### TASK GOAL
Count the lines in the rows below that contain the string "dimensions", matching case exactly, and give only the number.

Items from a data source
(begin)

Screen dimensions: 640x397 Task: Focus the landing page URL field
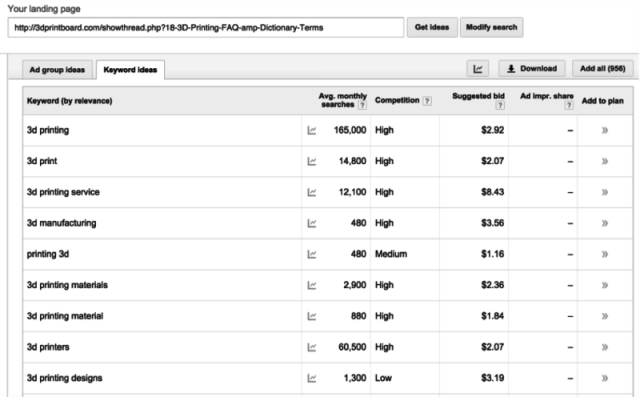pyautogui.click(x=206, y=28)
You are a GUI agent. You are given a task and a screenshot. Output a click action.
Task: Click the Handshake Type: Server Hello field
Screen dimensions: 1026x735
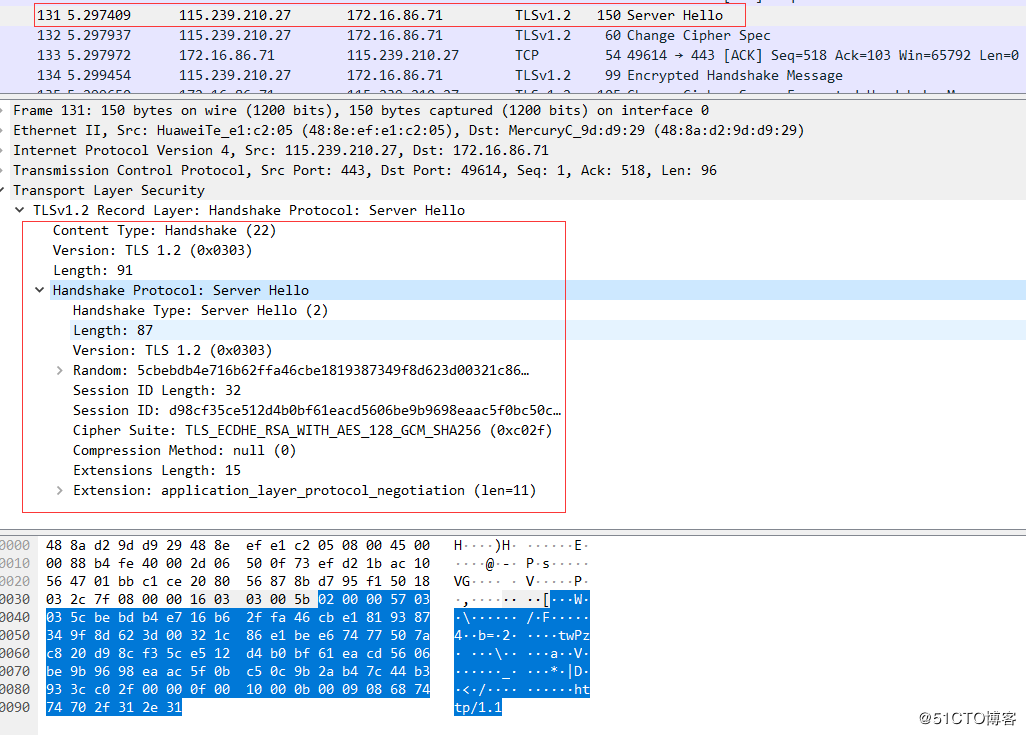click(x=200, y=310)
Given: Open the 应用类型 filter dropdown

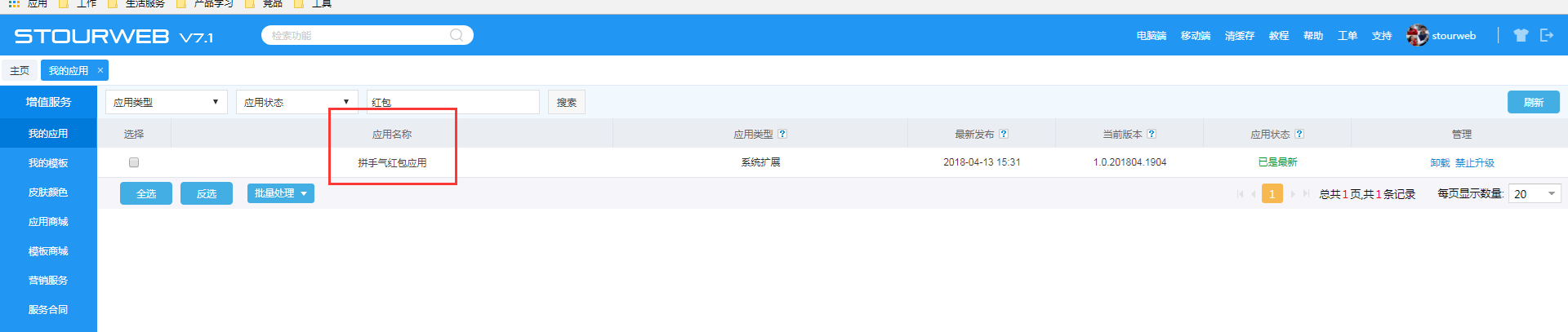Looking at the screenshot, I should click(x=167, y=102).
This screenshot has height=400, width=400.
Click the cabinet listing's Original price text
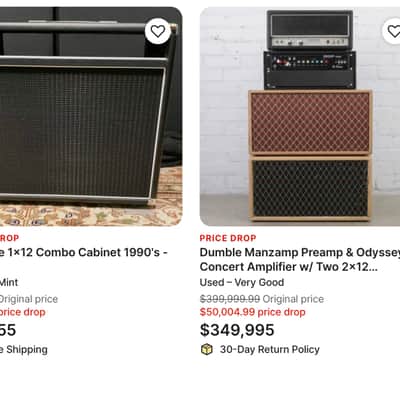[29, 299]
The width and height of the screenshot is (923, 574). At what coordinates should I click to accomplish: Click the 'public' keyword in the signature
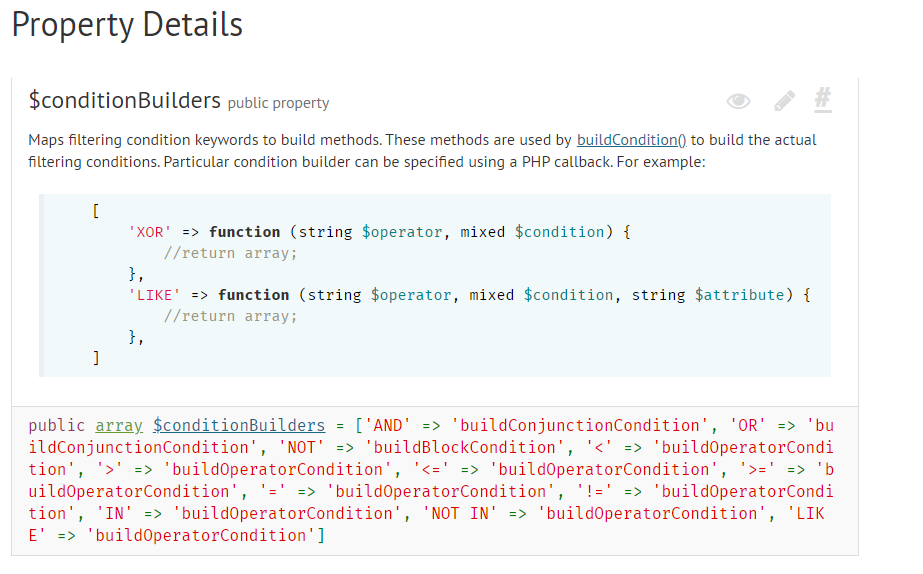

(end)

### TASK RESPONSE
2